Эпиграф предуведомляет, что „логическое“ развитие героя завершилось, он достиг якобы зрелости: жизнь предстала как отблеск вечной и абсолютной правды[339]
. Оттого уже не „молодой человек“, а „просто человек“ так запальчиво уверяет Трензинского, что не позволит „какому-нибудь отдельному, случайному факту“ ниспровергнуть выношенные им убеждения [1, 304].Слова о случайных фактах заставляют вспомнить насмешку Белинского над „добровольными мучениками“, которым, как писал он в статье „Мендель, критик Гёте“, нет покоя, нет счастья: там гаснет свет просвещенья, тут подавляется целый народ, – и с воплем указывают они на виновников зла, как будто люди в состоянии остановить ход мира, изменить участь народа; как будто бы нет провидения и людские судьбы представлены слепому случаю или слепой воле одного человека[340]

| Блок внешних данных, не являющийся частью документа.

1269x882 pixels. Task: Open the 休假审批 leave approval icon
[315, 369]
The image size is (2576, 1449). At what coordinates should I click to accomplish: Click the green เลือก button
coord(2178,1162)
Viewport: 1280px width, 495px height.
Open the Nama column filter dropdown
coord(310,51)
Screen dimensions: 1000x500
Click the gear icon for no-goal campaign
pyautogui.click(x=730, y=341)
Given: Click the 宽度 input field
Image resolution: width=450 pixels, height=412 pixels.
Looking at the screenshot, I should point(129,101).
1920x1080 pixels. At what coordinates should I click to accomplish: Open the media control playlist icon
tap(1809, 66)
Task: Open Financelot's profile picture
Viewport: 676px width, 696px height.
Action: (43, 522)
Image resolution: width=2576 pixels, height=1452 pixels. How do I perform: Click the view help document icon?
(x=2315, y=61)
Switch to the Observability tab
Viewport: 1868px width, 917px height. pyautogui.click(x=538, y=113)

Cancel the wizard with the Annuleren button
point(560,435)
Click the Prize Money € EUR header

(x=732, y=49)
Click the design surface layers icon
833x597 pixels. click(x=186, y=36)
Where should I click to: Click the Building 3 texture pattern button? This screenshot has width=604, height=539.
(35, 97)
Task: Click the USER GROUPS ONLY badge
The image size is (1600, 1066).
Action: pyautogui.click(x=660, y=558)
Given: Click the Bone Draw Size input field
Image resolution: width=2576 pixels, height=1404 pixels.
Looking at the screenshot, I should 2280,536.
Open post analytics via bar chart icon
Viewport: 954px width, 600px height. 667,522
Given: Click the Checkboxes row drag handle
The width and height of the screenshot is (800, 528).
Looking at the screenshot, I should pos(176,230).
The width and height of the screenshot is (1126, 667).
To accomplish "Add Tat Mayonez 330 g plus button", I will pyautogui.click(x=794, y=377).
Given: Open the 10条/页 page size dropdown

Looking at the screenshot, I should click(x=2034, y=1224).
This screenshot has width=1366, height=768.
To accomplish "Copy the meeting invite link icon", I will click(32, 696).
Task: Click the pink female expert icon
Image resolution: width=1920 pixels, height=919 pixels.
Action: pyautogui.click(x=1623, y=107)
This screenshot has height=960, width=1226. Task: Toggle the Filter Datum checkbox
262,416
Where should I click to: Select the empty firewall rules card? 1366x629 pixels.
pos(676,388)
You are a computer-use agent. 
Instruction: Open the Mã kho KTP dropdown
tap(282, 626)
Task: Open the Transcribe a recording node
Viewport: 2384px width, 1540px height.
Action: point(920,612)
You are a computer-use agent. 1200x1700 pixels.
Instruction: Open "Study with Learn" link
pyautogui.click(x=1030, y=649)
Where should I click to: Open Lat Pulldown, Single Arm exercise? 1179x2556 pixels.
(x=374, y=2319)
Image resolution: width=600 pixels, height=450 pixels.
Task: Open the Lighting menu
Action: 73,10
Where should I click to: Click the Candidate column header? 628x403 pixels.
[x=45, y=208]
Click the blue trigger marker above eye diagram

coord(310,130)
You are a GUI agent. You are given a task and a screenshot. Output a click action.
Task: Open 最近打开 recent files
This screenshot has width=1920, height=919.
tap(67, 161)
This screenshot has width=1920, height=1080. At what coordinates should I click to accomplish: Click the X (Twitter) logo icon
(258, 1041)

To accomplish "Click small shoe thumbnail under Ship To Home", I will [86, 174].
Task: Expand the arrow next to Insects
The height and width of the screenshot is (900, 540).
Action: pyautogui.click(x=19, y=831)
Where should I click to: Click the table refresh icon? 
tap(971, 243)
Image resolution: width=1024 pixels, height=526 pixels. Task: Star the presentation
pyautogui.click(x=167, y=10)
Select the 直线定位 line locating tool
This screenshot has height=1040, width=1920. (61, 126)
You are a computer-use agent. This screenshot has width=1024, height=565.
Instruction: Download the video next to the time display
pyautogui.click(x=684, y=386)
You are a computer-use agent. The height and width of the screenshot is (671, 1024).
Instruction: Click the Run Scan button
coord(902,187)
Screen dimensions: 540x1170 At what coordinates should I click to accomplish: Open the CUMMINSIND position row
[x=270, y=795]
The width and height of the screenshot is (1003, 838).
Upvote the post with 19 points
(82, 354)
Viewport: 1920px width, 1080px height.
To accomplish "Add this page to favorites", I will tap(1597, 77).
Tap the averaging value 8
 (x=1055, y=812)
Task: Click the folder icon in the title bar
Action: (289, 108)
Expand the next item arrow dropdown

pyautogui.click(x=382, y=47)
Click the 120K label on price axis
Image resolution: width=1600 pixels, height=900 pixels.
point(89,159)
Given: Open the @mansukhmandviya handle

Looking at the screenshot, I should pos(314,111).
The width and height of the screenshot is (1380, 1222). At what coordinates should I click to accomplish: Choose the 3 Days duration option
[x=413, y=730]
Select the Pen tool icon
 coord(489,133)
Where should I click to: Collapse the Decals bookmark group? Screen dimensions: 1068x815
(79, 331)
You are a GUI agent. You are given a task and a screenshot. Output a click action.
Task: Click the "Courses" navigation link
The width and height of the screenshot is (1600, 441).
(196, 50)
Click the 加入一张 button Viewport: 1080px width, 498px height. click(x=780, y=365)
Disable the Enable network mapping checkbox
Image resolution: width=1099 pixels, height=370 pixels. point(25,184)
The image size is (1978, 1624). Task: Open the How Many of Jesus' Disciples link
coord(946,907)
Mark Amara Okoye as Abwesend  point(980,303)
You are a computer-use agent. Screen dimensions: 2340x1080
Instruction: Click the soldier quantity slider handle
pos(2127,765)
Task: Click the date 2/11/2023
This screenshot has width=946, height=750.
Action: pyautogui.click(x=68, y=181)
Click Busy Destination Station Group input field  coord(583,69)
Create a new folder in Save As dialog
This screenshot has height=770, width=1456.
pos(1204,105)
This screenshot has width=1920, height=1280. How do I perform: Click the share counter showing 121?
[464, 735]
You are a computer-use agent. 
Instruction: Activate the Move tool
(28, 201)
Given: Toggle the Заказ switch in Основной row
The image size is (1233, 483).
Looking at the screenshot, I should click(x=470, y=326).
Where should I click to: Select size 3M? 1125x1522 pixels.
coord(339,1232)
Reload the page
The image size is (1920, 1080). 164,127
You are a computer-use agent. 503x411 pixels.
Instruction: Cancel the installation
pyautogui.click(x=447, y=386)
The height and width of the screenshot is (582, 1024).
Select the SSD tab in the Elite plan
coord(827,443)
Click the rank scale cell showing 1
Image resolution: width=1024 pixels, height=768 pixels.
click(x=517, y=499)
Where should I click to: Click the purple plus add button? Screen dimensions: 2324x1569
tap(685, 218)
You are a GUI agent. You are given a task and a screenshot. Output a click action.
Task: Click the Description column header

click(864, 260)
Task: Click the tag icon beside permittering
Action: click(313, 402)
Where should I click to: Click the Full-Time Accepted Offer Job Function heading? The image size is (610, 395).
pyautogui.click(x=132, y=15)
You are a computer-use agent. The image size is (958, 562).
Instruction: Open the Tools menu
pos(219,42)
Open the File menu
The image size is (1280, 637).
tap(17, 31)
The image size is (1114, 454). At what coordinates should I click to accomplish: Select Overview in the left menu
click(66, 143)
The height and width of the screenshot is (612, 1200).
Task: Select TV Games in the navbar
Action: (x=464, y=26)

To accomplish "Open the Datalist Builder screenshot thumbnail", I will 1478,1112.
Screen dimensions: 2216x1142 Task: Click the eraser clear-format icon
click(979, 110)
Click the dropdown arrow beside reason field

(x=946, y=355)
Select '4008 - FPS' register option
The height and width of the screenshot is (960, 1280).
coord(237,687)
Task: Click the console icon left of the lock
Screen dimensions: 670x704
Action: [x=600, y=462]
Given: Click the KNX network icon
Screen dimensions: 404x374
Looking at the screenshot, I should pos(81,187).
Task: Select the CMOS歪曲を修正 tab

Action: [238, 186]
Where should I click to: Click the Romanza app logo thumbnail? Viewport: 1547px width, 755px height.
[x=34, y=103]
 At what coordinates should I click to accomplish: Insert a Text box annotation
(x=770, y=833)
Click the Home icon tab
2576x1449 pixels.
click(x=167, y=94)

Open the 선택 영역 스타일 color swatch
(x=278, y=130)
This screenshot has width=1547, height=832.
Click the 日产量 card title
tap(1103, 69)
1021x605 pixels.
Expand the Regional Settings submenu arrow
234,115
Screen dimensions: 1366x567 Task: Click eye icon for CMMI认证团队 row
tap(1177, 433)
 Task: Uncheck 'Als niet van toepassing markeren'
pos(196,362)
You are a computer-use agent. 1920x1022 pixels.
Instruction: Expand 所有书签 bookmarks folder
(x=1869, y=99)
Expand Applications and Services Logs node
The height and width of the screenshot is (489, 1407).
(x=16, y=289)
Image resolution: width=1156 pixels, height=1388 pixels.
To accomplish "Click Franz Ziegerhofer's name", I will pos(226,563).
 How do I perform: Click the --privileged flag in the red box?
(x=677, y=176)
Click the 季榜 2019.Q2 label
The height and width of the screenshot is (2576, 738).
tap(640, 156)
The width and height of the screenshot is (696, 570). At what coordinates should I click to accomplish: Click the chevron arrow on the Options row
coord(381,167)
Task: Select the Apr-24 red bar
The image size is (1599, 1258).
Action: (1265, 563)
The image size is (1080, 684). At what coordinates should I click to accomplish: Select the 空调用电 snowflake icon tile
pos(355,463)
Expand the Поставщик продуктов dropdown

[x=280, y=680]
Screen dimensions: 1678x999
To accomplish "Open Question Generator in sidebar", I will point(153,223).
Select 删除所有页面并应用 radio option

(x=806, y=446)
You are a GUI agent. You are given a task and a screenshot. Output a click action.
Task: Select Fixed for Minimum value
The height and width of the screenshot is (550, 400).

. Таким „добровольным мучеником“ оказывается Трензинский. У него нет „власти над случаем“ [I, 302], но он скептически относится к идеализму, который все „пытает словами, а не делом“ [I, 304]; он сомневается, что стоит последовать примеру „немецких ученых, которые, выдумав теорию, всю жизнь ее отстаивают, хотя бы каждый день опровергал ее“ [I, 304]; он порицает толпу за то, что та не понимает, „почему она так живет“, но „гордый дух, отвергающий всякое внешнее влияние“ виноват, по его словам, вдвое тем, что „умея понимать, не признает очевидной власти обстоятельств“ [I, 305].Вместе с автором Трензинский подвергает сомнению панлогизм Гегеля и „примиренного“ Белинского, который хотел уверовать, что государство „есть живое осуществление довременной божественной идеи, ставшей из возможности явлением и стремящейся развиться из самой себя во всей бесконечности“[341]
. Такое понимание исторического процесса неизбежно вело к оправданию действительности „по законам логики“, когда мысль опирается на самое себя, на собственное внутреннее развитие из самой себя[342]. В этом „бесконечном царстве духа“[343] жизнь представала и должна была предстать как отблеск вечной и абсолютной правды: Am farbigen Abglanz haben wir das Leben[344]. Но за пределами царства опыт, как врата Ада, вел на Голгофу тяжких испытаний, на что и указывал эпиграф из Данте: Per me si va nella città dolente[345].На „теоретические разрешения вопросов“ Трензинский смотрит „как на что-то постороннее“ [I, 300]. Он жизнью дошел до своих итоговых заключений. Но это не значит, что герой Герцена противополагает мышлению опыт. Отдавать предпочтение духу за счет обстоятельств или наоборот, по его мнению, дурно [I, 305][346]
. „Жизнь, – цитирует он Гёте, – не имеет ни ядра, ни скорлупы“ [I, 303].И поэтому человек всегда должен оставаться человеком [I, 312]. Трензинский сочувствует полковнику, который еще мальчиком затвердил пословицу: Homo sum et nihil humani a me alienum puto[347]. С этой позиции полковник и осуждает Гёте, которому мир политики, как и все „преходящее, временное“, чужд по самой сути. Ни полковник, ни Трензинский не разделяют точки зрения Белинского, который писал в статье „Менцель, критик Гёте“: „Во-вторых, не только несправедливо, но и справедливо, нападая на человека, отнюдь не смешивать его с художником, равно как рассматривая художника, отнюдь не следует касаться человека“[348]. Мало того, у Герцена поэту-олимпийцу, в котором художник выше человека, противостоит тень Данте. Она возникает благодаря дантовскому стиху, соотнесенному в эпиграфе со стихами Гёте. В страстном флорентийце художник не выше и не ниже человека. Он делит с людьми скорбь ада, жажду очищения и мечту о рае.